Srª Dona Morte,
Tomo esta liberdade em lhe escrever para lhe fazer um pedido. Não se trata de um pedido qualquer, pois não ousaria ocupar-lhe o seu precioso tempo, tão necessário no desempenho da sua infindável missão, com um assunto de somenos importância, arriscando-me mesmo, quem sabe, a um exemplar castigo supremo.
Não, não se trata de lhe pedir que adie esse encontro que tem marcado comigo na sua agenda secreta, ou talvez não tenha qualquer encontro marcado e decida, a cada dia ou a cada momento que passa, com quem se encontrar a seguir. Em qualquer dos casos, sei-o bem, seria de todo inútil fazer-lhe tal pedido e, por isso mesmo, não ousaria incomoda-la apenas por esse motivo.
Não, também não se trata de lhe pedir informações sobre a data prevista para esse nosso encontro, tentando dessa forma saber acerca da sua proximidade ou distância, pois viver com essa informação não seria viver.
É, portanto, outra a natureza do pedido que venho fazer-lhe. O que lhe venho pedir é um pouco mais de equidade entre esse seu papel de encontrar e este outro, o meu, de encontrado. Não lhe peço que altere a sua agenda ou, se for esse o caso, que altere os critérios com que a cada momento decide com quem se vai encontrar. Peço-lhe sim a recíproca capacidade de também eu poder marcar o fatídico e final encontro consigo, podendo, dessa forma, antecipa-lo se esse for o meu desejo.

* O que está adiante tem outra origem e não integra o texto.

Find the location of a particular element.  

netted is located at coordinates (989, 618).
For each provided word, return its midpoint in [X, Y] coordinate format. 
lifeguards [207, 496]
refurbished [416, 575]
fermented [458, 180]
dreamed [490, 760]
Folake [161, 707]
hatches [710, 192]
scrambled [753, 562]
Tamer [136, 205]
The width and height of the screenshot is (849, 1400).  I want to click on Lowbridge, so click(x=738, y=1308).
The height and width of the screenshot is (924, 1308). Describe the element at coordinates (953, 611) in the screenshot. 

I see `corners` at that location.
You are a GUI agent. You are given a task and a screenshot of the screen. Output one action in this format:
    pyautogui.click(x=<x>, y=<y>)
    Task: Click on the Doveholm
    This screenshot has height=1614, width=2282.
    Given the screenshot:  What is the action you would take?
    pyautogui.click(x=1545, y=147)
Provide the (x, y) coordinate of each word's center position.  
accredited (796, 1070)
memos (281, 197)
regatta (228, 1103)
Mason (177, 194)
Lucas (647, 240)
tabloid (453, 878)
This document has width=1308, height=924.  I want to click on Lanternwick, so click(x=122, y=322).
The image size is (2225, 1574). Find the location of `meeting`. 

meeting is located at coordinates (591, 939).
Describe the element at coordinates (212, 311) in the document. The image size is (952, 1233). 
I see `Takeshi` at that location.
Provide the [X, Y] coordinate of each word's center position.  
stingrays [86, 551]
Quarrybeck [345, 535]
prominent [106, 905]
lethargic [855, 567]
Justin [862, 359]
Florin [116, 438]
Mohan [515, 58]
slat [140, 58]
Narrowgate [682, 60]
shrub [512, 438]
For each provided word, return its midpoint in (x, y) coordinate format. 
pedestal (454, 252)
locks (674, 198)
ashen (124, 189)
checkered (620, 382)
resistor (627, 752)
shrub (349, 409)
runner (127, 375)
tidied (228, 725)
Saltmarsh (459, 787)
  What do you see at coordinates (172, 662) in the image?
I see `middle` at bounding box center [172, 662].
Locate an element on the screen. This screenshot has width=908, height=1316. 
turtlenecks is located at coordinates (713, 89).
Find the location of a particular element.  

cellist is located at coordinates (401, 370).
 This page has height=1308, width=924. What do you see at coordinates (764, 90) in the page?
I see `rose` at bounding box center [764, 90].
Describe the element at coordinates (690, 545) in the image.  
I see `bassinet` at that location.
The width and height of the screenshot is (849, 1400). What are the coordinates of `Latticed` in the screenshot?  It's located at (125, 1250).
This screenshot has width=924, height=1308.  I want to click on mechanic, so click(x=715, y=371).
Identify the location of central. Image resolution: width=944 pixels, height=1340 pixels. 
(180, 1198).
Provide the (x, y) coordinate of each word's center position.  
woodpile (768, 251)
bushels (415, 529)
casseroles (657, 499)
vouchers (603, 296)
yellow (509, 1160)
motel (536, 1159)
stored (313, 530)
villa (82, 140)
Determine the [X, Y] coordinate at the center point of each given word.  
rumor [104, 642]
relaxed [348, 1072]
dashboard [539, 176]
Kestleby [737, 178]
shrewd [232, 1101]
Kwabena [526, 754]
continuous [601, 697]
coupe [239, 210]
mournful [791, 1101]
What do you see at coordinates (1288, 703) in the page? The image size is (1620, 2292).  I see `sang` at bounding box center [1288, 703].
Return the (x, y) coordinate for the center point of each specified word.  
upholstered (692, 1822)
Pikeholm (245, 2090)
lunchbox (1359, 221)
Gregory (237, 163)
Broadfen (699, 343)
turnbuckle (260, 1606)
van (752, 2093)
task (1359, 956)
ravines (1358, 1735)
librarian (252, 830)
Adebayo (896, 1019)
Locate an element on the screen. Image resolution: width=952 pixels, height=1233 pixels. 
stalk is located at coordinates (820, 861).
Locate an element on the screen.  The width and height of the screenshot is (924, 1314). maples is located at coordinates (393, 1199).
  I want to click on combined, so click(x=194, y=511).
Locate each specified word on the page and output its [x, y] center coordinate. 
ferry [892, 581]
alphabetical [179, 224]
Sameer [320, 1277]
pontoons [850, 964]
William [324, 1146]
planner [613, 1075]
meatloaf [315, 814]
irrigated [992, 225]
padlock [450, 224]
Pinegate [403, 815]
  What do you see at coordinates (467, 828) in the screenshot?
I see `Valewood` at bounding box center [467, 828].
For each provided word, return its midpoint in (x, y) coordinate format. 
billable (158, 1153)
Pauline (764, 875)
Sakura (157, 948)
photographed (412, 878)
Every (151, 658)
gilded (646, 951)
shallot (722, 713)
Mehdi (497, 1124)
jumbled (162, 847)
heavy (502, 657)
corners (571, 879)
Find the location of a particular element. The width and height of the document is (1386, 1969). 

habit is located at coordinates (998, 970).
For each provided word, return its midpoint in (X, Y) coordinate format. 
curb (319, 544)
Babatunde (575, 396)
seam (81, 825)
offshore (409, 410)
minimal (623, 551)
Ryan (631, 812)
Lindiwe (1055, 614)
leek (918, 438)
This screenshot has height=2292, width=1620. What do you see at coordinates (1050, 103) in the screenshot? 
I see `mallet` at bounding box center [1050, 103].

A Srª Dona Morte argumentará, certamente, que essa é uma capacidade de que já disponho, pois não faltam por ai formas e mecanismos que permitam a um comum mortal fazer valer a sua vontade em se encontrar consigo. De facto não faltam pontes, edifícios, escarpas, e outros locais com altura suficiente, e dos quais se possa mergulhar na sua direcção. Também não faltam os comboios, os carros e os camiões, e outras ferozes máquinas capazes de fazer cumprir esse objectivo. Não faltam, ainda, as farmácias com os farmacêuticos de serviço sempre prontos para, nas suas avidezes de comerciantes, venderem, sem necessidade da supostamente necessária receita médica, as substâncias apropriadas para atingir o fim em causa.
O problema, Srª Dona Morte, é que os homens e mulheres, cansados de verem completamente ignorados e recusados todos os pedidos que repetidamente lhe fazem para adiar encontros, ocuparam-se no desenvolvimento de uma ciência a que chamaram medicina, e com a qual, através de complexos malabarismos, lá vão conseguindo importantes adiamentos. Ora, acontece que esta mesma ciência é, por vezes, usada como instrumento de verdadeira tortura, prendendo à vida pessoas que, privadas do necessário uso das suas capacidades motoras, se vêm impossibilitadas de recorrer aos mecanismos acima referidos.
A Srª Dona Morte poderá sugerir que peça aos ilustres representantes políticos deste país, para que façam aprovar a necessária legislação no sentido de tornar legítimo o recurso à eutanásia, permitindo, desse modo, a um mortal impossibilitado de se encontrar consigo pelos seus próprios meios, a possibilidade de o fazer recorrendo a uma caridosa ajuda externa.
Saiba, no entanto, que esta não seria tarefa fácil. Seria, antes de mais, necessário convencer os referidos políticos a incluírem nas suas agendas este assunto, o que, por si só, seria uma grande conquista, pois não pode ser dado como certo o desejado retorno em índices de popularidade ou no número de votos conquistados em época de eleições. Por outro lado, seria necessário ultrapassar a feroz oposição das instituições religiosas, as quais, com o argumento da salvação, não hesitariam em fazer tudo o que estivesse ao seu alcance para impedir a aprovação de tal legislação, como se fossem elas e não eu as legítimas proprietárias deste corpo ateu.
Pelas razões apresentadas peço-lhe, Srª Dona Morte, se alguma vez a chamar, por favor venha.